↓↓↓

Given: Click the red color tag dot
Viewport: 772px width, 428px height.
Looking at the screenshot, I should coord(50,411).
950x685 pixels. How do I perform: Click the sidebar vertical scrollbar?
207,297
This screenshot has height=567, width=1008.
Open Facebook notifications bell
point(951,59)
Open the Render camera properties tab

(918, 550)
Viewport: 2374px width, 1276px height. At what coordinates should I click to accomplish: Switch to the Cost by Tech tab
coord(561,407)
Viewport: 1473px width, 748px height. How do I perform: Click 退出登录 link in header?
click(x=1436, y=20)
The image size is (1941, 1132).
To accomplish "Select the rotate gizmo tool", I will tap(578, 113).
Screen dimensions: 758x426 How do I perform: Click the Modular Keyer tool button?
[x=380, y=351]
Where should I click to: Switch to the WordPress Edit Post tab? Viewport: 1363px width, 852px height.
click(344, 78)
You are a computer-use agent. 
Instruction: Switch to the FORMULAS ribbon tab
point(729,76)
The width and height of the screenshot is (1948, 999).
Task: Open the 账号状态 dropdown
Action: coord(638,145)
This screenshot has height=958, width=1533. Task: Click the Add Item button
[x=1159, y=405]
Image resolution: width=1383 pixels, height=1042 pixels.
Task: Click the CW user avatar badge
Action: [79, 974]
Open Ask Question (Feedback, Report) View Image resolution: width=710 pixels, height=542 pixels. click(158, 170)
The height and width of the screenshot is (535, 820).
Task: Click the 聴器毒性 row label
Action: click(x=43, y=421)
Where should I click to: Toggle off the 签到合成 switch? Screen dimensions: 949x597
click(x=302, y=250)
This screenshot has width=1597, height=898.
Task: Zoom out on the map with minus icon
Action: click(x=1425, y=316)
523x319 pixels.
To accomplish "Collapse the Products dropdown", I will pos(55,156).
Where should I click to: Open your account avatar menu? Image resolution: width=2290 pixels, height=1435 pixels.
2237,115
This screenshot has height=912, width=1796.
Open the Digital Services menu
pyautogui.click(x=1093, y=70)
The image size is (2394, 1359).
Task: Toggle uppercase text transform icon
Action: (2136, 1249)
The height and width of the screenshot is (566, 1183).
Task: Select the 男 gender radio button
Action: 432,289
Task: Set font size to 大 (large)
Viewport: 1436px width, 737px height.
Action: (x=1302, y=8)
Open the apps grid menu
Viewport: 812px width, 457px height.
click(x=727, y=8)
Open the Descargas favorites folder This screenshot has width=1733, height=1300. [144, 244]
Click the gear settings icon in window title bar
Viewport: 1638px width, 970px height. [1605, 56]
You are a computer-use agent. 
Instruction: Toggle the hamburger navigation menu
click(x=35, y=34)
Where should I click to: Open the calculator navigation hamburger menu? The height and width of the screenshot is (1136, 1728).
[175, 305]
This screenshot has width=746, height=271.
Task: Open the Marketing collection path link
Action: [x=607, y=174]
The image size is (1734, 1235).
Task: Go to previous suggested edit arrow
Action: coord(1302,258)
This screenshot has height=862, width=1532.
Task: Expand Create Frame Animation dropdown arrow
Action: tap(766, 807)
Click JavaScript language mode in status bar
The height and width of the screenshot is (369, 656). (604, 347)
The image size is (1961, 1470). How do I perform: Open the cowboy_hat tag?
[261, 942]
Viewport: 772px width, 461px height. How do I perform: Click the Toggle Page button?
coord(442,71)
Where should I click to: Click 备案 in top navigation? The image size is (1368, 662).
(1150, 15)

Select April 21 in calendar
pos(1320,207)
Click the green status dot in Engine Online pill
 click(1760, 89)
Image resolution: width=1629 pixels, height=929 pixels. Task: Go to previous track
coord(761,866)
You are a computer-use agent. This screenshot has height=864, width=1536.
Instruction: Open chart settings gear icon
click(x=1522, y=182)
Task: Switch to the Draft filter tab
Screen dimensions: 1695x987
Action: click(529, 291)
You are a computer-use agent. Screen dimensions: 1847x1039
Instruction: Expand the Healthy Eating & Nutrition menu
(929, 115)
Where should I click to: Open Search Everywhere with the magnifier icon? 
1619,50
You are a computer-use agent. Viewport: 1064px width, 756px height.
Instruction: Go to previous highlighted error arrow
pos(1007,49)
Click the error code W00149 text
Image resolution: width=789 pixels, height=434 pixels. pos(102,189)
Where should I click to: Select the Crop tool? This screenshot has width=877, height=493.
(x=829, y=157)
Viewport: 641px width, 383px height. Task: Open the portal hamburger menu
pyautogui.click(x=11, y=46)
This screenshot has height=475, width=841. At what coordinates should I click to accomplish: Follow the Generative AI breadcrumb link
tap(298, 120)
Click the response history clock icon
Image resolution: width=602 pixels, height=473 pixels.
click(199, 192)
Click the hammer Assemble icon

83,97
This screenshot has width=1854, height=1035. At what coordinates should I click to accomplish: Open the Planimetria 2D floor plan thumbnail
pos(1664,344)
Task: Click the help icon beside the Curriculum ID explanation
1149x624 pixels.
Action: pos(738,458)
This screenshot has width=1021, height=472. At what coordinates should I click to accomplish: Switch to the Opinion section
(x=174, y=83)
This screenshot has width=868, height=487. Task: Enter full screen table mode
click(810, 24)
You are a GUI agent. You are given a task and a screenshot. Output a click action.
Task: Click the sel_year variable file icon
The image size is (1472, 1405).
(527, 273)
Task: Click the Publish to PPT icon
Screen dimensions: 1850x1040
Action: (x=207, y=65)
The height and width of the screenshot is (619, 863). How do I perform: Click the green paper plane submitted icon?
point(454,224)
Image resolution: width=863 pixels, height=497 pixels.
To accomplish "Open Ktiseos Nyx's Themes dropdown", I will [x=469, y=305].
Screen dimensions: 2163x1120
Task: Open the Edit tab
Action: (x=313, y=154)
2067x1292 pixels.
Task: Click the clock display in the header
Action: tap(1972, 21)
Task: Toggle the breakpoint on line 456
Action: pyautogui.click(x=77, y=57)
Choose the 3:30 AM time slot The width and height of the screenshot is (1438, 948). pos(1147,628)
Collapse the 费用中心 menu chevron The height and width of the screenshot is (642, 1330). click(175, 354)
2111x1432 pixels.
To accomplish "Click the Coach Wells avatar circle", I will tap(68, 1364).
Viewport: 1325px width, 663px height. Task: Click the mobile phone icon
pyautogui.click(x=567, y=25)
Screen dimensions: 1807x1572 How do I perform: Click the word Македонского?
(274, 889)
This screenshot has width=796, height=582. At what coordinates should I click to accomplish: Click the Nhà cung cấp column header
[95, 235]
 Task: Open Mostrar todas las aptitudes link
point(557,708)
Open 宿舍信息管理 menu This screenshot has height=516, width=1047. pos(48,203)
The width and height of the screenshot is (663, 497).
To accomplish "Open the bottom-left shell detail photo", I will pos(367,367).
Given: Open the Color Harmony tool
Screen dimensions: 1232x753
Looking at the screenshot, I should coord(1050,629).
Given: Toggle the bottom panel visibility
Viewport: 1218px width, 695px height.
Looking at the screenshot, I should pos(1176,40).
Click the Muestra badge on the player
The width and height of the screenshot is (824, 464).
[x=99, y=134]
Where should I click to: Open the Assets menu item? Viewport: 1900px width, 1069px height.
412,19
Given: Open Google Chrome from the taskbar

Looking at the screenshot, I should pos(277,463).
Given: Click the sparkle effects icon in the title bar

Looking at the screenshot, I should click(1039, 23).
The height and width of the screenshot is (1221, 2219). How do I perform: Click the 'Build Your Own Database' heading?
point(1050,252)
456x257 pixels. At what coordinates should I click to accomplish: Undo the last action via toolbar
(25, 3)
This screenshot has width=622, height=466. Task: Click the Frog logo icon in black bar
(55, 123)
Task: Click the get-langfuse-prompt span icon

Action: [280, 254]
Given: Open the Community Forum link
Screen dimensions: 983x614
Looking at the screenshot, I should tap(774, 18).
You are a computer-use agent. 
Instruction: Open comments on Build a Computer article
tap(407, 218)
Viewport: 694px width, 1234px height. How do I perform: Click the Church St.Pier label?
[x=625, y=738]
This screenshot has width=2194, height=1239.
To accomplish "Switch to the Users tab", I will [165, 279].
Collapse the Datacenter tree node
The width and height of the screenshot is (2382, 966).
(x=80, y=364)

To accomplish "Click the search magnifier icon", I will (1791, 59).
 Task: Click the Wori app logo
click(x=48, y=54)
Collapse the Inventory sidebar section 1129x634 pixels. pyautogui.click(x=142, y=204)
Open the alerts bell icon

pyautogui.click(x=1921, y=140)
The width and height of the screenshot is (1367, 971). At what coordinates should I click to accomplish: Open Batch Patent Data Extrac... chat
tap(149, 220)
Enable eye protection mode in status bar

↑↑↑

**Your task:** In the entries above, find each line with "bottom" and list it.

**Completed exercise:**
To accomplish "Open the bottom-left shell detail photo", I will pos(367,367).
Given: Toggle the bottom panel visibility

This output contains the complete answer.